Due to public outcry, authorities are striving to make subsequent drafts run more smoothly. Those privileged, active, or determined to avoid the army at all costs will have realistic options. They may escape abroad, enroll in postgraduate studies, or seek a job with a corporation that offers a technical exemption from military service. Although the draft has been used to repress anti-government activists, occasionally arresting them and delivering draft papers while in detention, only a handful of those affected is affected by the draft.

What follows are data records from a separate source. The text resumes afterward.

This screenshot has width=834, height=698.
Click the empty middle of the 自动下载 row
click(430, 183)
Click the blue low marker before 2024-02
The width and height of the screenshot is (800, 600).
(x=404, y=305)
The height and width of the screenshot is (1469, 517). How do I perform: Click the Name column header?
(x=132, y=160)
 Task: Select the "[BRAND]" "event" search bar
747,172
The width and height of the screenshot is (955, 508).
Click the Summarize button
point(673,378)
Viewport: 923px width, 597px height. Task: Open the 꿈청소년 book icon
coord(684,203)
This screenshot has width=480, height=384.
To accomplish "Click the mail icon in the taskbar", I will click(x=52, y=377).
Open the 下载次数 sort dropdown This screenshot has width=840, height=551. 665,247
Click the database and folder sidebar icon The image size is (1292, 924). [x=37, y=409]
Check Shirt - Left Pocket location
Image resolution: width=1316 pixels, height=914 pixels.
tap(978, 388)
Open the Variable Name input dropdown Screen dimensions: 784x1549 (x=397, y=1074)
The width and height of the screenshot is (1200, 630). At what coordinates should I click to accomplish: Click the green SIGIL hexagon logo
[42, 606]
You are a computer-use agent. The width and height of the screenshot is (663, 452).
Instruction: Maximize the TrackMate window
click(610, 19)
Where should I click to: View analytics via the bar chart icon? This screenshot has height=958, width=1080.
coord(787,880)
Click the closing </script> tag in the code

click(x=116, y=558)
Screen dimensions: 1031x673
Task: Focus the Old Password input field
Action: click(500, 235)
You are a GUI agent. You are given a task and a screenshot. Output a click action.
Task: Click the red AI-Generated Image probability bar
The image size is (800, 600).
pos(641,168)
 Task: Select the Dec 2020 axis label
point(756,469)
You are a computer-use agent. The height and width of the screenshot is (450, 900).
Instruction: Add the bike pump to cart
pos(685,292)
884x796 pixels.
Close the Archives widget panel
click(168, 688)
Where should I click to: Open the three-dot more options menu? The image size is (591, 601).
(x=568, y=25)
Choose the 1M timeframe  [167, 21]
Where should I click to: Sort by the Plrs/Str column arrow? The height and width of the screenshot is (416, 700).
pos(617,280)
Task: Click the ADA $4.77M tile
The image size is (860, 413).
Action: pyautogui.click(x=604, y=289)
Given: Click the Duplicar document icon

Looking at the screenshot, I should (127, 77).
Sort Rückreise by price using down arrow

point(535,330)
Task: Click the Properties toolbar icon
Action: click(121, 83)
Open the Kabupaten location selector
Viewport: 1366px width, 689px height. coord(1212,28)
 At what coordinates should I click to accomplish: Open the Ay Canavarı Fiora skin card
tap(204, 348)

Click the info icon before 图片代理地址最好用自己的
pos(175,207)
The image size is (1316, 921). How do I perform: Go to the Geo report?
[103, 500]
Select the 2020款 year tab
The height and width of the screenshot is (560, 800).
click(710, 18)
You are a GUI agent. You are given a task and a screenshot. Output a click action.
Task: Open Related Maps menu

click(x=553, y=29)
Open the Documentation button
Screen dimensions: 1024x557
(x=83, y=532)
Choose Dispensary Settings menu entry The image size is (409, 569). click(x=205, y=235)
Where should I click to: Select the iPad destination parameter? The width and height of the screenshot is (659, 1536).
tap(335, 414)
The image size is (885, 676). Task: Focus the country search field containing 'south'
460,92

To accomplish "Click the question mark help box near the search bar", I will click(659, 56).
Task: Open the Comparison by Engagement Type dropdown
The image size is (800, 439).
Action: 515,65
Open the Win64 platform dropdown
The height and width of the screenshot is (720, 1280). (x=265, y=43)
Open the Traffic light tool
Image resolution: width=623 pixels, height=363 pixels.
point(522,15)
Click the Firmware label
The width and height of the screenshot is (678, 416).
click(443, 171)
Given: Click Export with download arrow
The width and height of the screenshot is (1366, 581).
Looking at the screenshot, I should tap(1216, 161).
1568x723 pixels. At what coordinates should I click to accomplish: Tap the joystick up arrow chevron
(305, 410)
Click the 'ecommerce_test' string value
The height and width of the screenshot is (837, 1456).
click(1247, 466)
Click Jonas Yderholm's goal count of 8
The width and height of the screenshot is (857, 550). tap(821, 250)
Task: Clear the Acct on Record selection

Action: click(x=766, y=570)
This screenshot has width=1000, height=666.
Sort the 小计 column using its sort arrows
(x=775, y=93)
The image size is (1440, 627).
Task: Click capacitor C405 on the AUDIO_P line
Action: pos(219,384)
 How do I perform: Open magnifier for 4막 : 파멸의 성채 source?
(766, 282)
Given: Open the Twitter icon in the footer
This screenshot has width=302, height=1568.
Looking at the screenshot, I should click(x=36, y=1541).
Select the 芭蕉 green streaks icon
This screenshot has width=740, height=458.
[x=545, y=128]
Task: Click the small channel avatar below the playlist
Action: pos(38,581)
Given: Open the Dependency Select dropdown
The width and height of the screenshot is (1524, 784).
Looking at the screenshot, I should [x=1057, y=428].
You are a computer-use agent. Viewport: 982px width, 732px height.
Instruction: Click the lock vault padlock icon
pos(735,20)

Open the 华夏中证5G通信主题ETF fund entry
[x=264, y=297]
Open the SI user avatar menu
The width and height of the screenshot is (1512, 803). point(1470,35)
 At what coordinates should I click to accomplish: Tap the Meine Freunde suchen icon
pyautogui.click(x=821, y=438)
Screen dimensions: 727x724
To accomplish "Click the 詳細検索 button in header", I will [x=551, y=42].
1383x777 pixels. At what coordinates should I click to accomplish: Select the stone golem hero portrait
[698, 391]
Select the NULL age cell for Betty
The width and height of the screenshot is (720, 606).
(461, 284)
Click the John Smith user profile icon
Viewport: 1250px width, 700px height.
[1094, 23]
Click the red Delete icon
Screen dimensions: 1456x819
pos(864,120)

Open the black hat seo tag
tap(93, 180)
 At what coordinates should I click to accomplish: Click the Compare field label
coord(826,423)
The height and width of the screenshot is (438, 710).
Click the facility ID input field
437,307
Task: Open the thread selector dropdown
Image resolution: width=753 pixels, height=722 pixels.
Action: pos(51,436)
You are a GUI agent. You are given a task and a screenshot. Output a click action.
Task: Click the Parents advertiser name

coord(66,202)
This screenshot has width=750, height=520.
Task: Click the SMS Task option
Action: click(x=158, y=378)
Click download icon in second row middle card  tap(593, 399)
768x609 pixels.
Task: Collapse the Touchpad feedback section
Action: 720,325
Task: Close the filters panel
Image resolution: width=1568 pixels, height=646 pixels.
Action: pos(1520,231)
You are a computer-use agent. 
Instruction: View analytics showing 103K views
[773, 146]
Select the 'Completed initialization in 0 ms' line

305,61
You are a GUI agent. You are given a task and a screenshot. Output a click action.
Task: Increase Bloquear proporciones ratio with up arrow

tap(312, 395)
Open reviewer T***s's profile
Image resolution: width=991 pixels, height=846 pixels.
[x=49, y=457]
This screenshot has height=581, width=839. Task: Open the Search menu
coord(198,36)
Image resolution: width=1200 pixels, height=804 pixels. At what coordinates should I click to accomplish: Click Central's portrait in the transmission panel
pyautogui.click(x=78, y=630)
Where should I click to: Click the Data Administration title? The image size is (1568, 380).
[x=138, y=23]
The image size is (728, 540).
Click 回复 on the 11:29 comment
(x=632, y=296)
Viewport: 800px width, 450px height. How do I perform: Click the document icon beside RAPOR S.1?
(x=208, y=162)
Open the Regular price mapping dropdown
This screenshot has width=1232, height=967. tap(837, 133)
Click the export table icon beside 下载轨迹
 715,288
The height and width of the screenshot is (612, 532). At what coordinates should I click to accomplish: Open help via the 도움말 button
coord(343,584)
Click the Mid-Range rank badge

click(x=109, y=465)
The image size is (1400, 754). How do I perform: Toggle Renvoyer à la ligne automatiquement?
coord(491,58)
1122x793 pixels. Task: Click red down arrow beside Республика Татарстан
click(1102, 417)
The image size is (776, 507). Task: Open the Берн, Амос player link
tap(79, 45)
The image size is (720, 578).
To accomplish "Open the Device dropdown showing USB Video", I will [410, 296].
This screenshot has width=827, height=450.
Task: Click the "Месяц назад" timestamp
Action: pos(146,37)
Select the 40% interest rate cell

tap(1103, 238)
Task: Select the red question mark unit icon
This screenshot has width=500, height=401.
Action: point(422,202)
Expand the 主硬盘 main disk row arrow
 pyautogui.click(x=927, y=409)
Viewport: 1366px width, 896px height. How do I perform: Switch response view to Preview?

The president himself has stated that it is better to die fighting for one’s country than to drink oneself to death on vodka. Therefore, military authorities should focus on poorer, disadvantaged Russians who offer less resistance and are of little value to the state because he clearly implied that.
The Kremlin strives to combine military commission records with data from other government departments, including health care and border security. This endeavor is scheduled to finish in April 2024, suggesting that the digitized draft will remain relevant for a long time.
The authorities want to locate the people most suitable for recruiting, so they can draft them into the army. Those who are prepared will be forced to stay because the borders will likely be closed to them (and nobody else), and their access to public services will be denied.
It is true that Russia will only be able to build a perfect digital draft system after a period of time. Delays and errors are to be expected. However, the Russian government has a lot of experience in controlling its citizens digitally. It has used surveillance technology for many years to find anti-regime protesters, tax dodgers, and COVID-19 violation offenders.
The new partial mobilization orders will maintain a semblance of normality in Russian society and allow most people to continue to ignore the war’s mounting costs. As a result, upcoming drafts will be far more regular and focused than the first partial mobilization order seen this year. Those drafted in the future will feel alone and helpless in the face of the state apparatus, while those who are not will feel ignored and neglected. Technocrats have ensured that future draftees will be better equipped for future offensives in Ukraine, despite its permanent occupation on the Kremlin’s agenda.
So with this, Russians feel that they’re ready to launch another all-out attack despite its creeping challenges within its ranks.